In the meantime, clean all surfaces of the laboratory with low lint wipes and absolute ethanol, including the inside of the laminar flow cabinet.
Sweep the room.
Digestion of larvae
Digestion of larvae
1d
Clean glass salt dips with absolute ethanol using a squeeze bottle (no wipes to avoid lint) over sink. Leave to dry under the laminar flow cabinet.
All subsequent steps must be performed under the laminar flow cabinet.
Critical
Label the glass salt dip with sample name using a permanent marker.
Let thaw the samples stored in microtubes (approximately 15 minutes).
Collect some (approximately 50) larvae from their storage container (e.g., microtubes) using an acid-washed Pasteur pipette. Place those in the glass salt dip under the stereomicroscope, drop by drop, spacing the drops on the glass salt dip surface to avoid previously released larvae to stick on the pipette. Check that no remaining larvae are stuck inside the pipette by capillarity. If so, attempt extracting them with ultrapure water. Discard the Pasteur pipette.
Critical
Remove most of the water (that was collected with the larvae) from the glass salt dip using a pipette with a low-retention tip. Avoid contact between the tip and the shells as those can attach on the tip by capillarity. Discard tip.
Slowly add Amount2 mL H2O2 to fill the glass salt dip with pipette and a low-retention tip. Cover with a lid and leave DurationOvernight .
Repeat steps 24 to 27 for each sample to a maximum of 200 specimens total. Expect to process approximately 200 larval shells on the next day. Switch off the laminar flow cabinet before leaving the room (leaving the cabinet on overnight has proven to induce substantial evaporation of H2O2 where samples were being digested in, even if the containers were covered with a lid).
On the following morning, check that the digestion is over. Shells should be translucent under natural light under the stereomicroscope and should exhibit Maltese cross pattern under polarised light. If digestion is still ongoing, remove most of the solution using pipette and low-retention tip without extracting larval shells, fill the glass salt dip (2 mL) with clean H2O2 solution with pipette and clean low-retention tip and leave until digestion is complete. Discard tip. If digestion is not complete by mid-day, the H2O2 solution may not be sufficiently active anymore. Our experience is that at this point, larval shells tend to start exhibiting abnormal flexibility and dissolution.
Extract cleaned larval shells
Extract cleaned larval shells
3h
When digestion is over, remove most of the solution using pipette and low-retention tip without extracting larval shells and discard tip.
Fill the glass salt dip with ultrapure water with pipette and low-retention tip. Discard tip.
Leave Duration01:00:00 with Petri dish as cover.
Clean a microscope slide with a low-lint wipe with absolute ethanol. Place an Extra Pure adhesive tab on the slide and write the name of the sample on the slide.
Clean a sable brush with absolute ethanol. Dip the brush in ultrapure water for re-hydration and avoiding hydrophobic interactions.
Carefully collect larval shells with the brush (1-5 specimens at a time) by capillarity under the stereomicroscope (use polarized light for easy visualization of the larval shells).
Carefully place the larval shells on the Extra Pure adhesive tab on the slide (under the stereomicroscope in natural light using the cold light source directed on the tab’s surface) by slowly sweeping the brush on the tab’s surface.

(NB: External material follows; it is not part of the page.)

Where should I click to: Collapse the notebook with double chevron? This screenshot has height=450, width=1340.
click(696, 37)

Clean the brush with absolute ethanol and re-hydrate with ultrapure water.
Repeat steps 35 to 37 as necessary to place all specimens on the tab.
Let the surface of the tab dry under the laminar-flow cabinet.

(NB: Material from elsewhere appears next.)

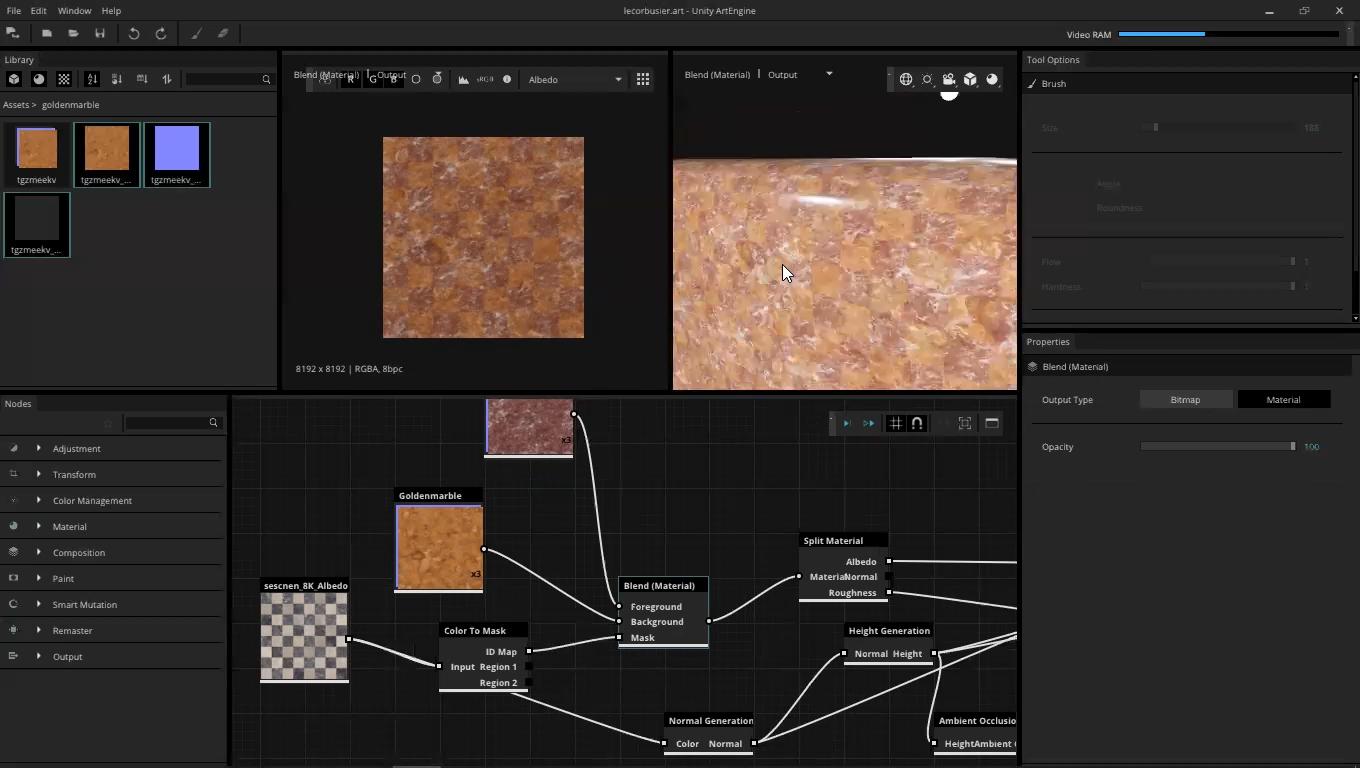The width and height of the screenshot is (1360, 768).
Task: Toggle magnet snapping in the node graph
Action: coord(917,423)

Surround the group of deposited larval shells on the tab using a permanent marker to facilitate their location during geochemical acquisition.

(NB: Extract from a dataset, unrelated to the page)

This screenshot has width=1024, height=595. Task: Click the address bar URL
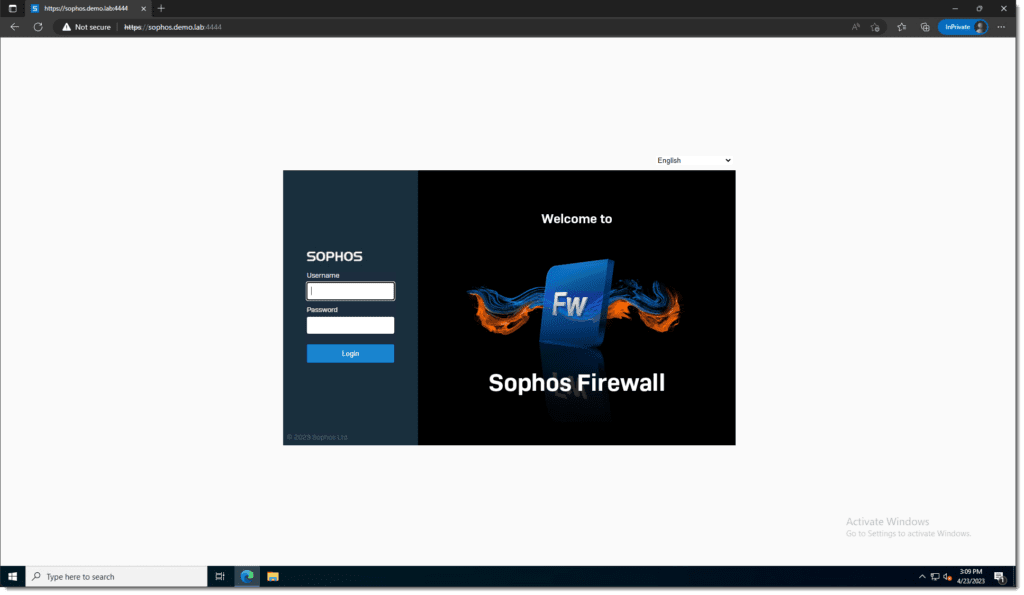[173, 27]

Clean the glass salt dip with ultrapure water and absolute ethanol, check cleanliness under the stereomicroscope.
Let the glass salt dip dry under the laminar-flow cabinet.
Store the slide in a clean slide box and cover the box with parafilm for storage until geochemical analyses.
At the end of the day, wipe all surfaces in the room with low lint wipes and absolute ethanol.
Switch off the laminar flow cabinet before leaving the room.